Of Course you could do this on an individual trick bases if you wanted to.

For Chicago Opener you could replace the odd backed card back on top of the deck at the end and do a color change of the top card to it's opposite backed mate, then peel it off well simultaneously necktieing the deck well showing the now changed card. Replace the card back on top without revealing the odd colored card on top then double undercut the top two cards to the bottom then bottom palming the odd card out at a convenient moment.

Of course this is all extra work you will need to add, however I would be asking the question first, is all this necessary or do I just think this t is necessary?


Message: Posted by: Nikodemus (Feb 19, 2021 07:44PM)
Tommy Wonder addresses this question on his Visions of Wonder DVD. He talks about "taking it out of the frame".
He has deliberately designed TAMED CARDS to cycle through 4 different force cards each time he resets. I.e. it is only on the 5th performance that he gets back to the first force card. This is aimed at restaurants etc where a spectator might watch him perform the same effect for another group.

He also gives a funny example of deliberately keeping a heavy Zombie Ball in your [b] dressing room [/b]. (I presume this was hypothetical). The idea is to totally fool anyone who happens to come into the dressing room and pick up the ball. The very opposite of letting someone find the actual prop and discovering its secret.
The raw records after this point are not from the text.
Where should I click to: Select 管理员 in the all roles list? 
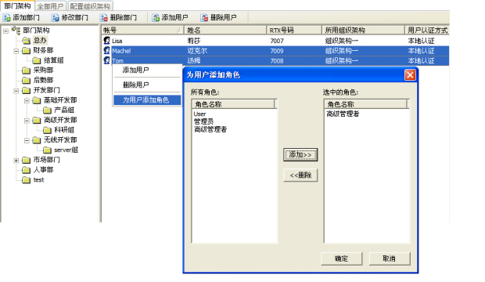(203, 121)
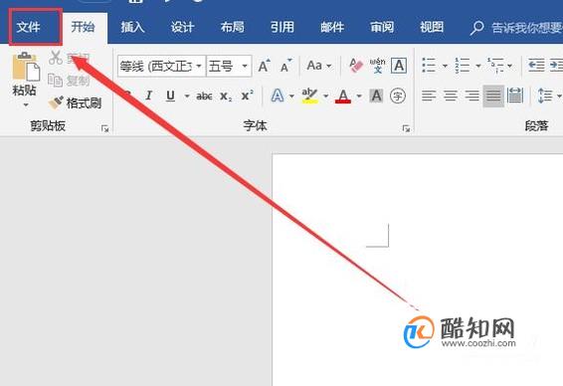Expand the font size 五号 dropdown
Screen dimensions: 563x386
[245, 66]
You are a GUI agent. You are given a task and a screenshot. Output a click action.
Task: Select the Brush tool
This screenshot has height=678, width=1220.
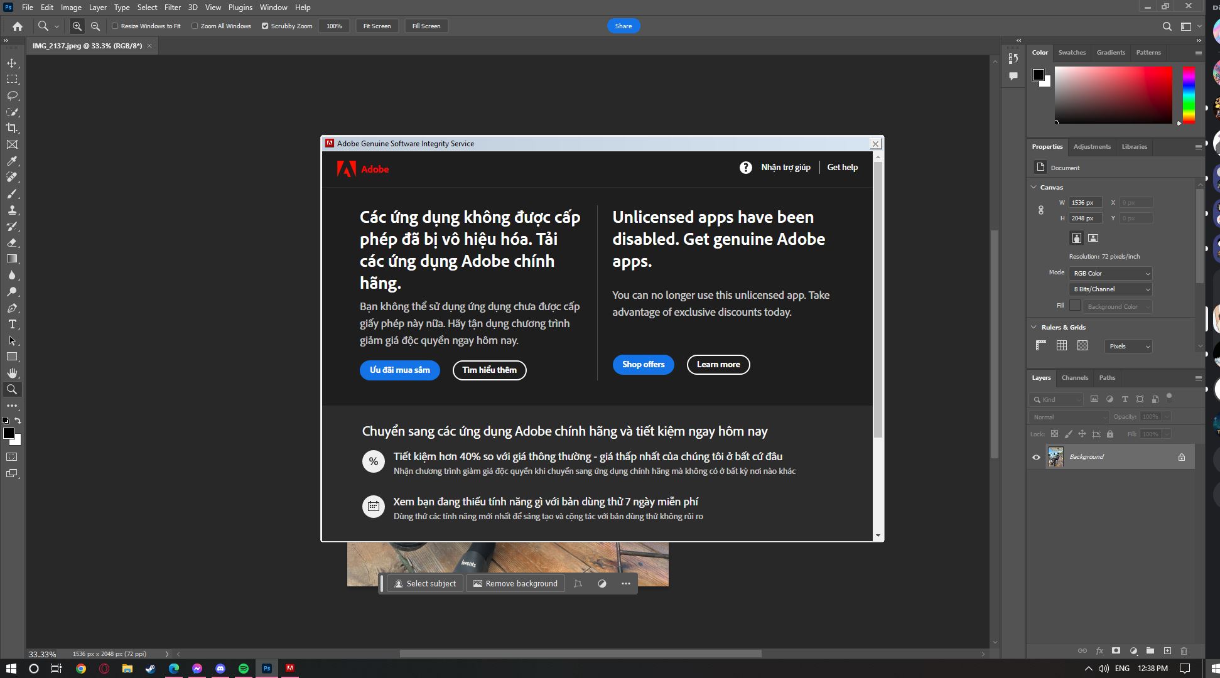tap(12, 193)
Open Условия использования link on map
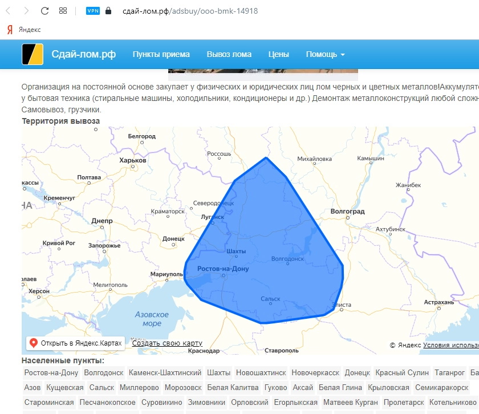The width and height of the screenshot is (479, 414). click(x=450, y=345)
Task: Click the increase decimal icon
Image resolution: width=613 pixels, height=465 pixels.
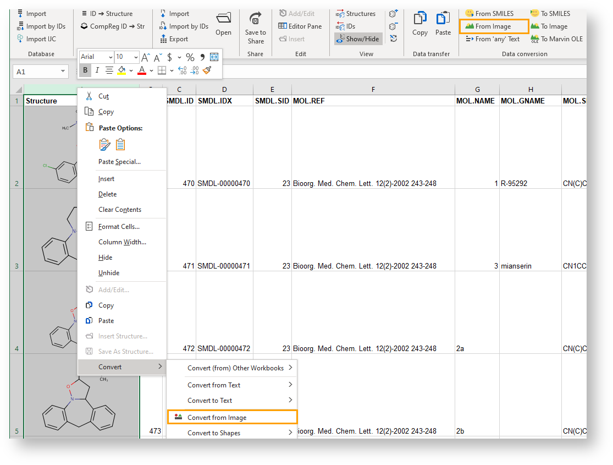Action: click(x=182, y=70)
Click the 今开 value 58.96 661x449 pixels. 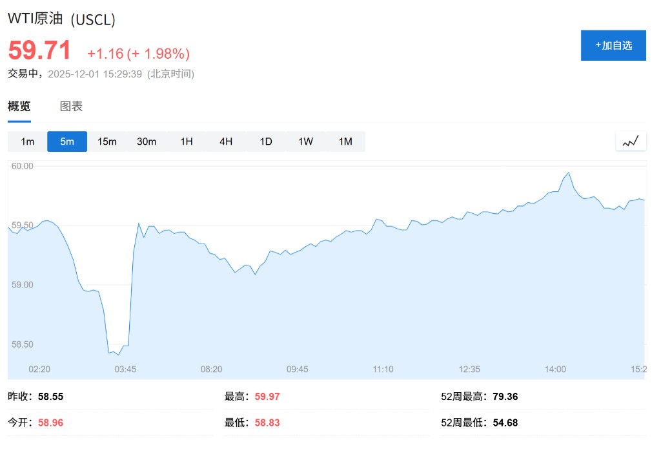tap(50, 423)
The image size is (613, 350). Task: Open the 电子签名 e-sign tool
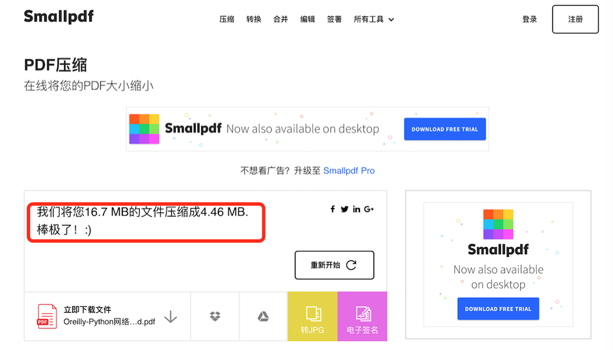coord(362,316)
So clearly he was thinking of a much bigger "frame" than just one trick at a time.
Message: Posted by: michaelpenkul (Feb 21, 2021 01:08AM)
I used to occasionally get questions after Chicago Opener whether there is a missing card in the deck now after removing the odd backed card. These days I do a simple colour change like Erdnase to change the odd coloured card back, and then palm it off at some off-beat moment.
Message: Posted by: Nikodemus (Mar 6, 2021 12:20PM)
That makes a lot of sense.
Message: Posted by: michaelpenkul (Mar 10, 2021 12:26AM)
It's great because I will do it as people relax their attention, as if I'm just changing it back to reset the deck and move on. So sometimes only a few people in the group will see the colour change, and they will freak out explaining it to the others that didn't catch it; cool little moment and gets rid of the issue of there being one missing card in the deck now.
Message: Posted by: mightytimbo (Mar 12, 2021 03:50PM)
There are a lot of good performers out there that clean up this issue well. (Either purposefully or not). They'll do a trick like the Chicago opener, then focus the next trick or two on something than only focuses on a specific set of cards. Then maybe focus on a forced card that the spectator needs to sign. Then they'll do something like give the spectator the signed card as a souvenir and now because they no longer have a complete deck they set it aside and move to a new deck. This allows for a deck switch that the audience is not only aware of, but is a part of so they know the old one is burned.

There are a lot of variations on how this kind of thing is done in different routines, but it's a good way to resolve the issue you're talking about.